*** ENTRIES

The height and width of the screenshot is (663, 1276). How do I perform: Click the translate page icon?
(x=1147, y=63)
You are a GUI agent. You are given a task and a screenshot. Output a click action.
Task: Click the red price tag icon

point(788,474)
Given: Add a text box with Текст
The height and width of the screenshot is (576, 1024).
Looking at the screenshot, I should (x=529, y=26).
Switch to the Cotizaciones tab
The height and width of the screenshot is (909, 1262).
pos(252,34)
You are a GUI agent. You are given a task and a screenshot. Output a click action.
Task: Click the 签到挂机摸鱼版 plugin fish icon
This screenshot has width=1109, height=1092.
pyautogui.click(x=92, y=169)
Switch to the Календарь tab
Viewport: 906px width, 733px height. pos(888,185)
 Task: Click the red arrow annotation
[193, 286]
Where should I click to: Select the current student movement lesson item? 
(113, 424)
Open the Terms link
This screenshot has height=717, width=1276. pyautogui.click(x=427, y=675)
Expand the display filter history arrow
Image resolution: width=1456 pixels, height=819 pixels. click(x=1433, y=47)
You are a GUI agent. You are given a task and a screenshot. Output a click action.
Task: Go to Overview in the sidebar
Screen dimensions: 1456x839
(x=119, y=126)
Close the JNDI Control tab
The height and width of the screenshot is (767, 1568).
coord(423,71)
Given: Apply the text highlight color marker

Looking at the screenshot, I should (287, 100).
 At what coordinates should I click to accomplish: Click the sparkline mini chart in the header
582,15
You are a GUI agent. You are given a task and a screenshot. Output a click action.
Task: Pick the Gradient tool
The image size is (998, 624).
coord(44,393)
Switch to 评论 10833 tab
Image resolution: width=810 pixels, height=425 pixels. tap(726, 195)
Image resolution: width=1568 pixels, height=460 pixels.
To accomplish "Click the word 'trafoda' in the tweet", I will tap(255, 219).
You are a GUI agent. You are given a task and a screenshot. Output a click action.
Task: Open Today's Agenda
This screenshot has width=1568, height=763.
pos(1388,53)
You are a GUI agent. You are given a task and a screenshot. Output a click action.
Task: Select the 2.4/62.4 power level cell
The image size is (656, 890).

******

Return all of the material above without changing a single line, from the first line through the last.

The height and width of the screenshot is (663, 1276). How do I perform: Click the translate page icon?
(x=1147, y=63)
You are a GUI agent. You are given a task and a screenshot. Output a click action.
Task: Click the red price tag icon

point(788,474)
Given: Add a text box with Текст
The height and width of the screenshot is (576, 1024).
Looking at the screenshot, I should (x=529, y=26).
Switch to the Cotizaciones tab
The height and width of the screenshot is (909, 1262).
pos(252,34)
You are a GUI agent. You are given a task and a screenshot. Output a click action.
Task: Click the 签到挂机摸鱼版 plugin fish icon
This screenshot has width=1109, height=1092.
pyautogui.click(x=92, y=169)
Switch to the Календарь tab
Viewport: 906px width, 733px height. pos(888,185)
 Task: Click the red arrow annotation
[193, 286]
Where should I click to: Select the current student movement lesson item? 
(113, 424)
Open the Terms link
This screenshot has height=717, width=1276. pyautogui.click(x=427, y=675)
Expand the display filter history arrow
Image resolution: width=1456 pixels, height=819 pixels. click(x=1433, y=47)
You are a GUI agent. You are given a task and a screenshot. Output a click action.
Task: Go to Overview in the sidebar
Screen dimensions: 1456x839
(x=119, y=126)
Close the JNDI Control tab
The height and width of the screenshot is (767, 1568).
coord(423,71)
Given: Apply the text highlight color marker

Looking at the screenshot, I should (287, 100).
 At what coordinates should I click to accomplish: Click the sparkline mini chart in the header
582,15
You are a GUI agent. You are given a task and a screenshot. Output a click action.
Task: Pick the Gradient tool
The image size is (998, 624).
coord(44,393)
Switch to 评论 10833 tab
Image resolution: width=810 pixels, height=425 pixels. tap(726, 195)
Image resolution: width=1568 pixels, height=460 pixels.
To accomplish "Click the word 'trafoda' in the tweet", I will tap(255, 219).
You are a GUI agent. You are given a task and a screenshot. Output a click action.
Task: Open Today's Agenda
This screenshot has width=1568, height=763.
pos(1388,53)
You are a GUI agent. You are given a task and a screenshot. Output a click action.
Task: Select the 2.4/62.4 power level cell
The image size is (656, 890).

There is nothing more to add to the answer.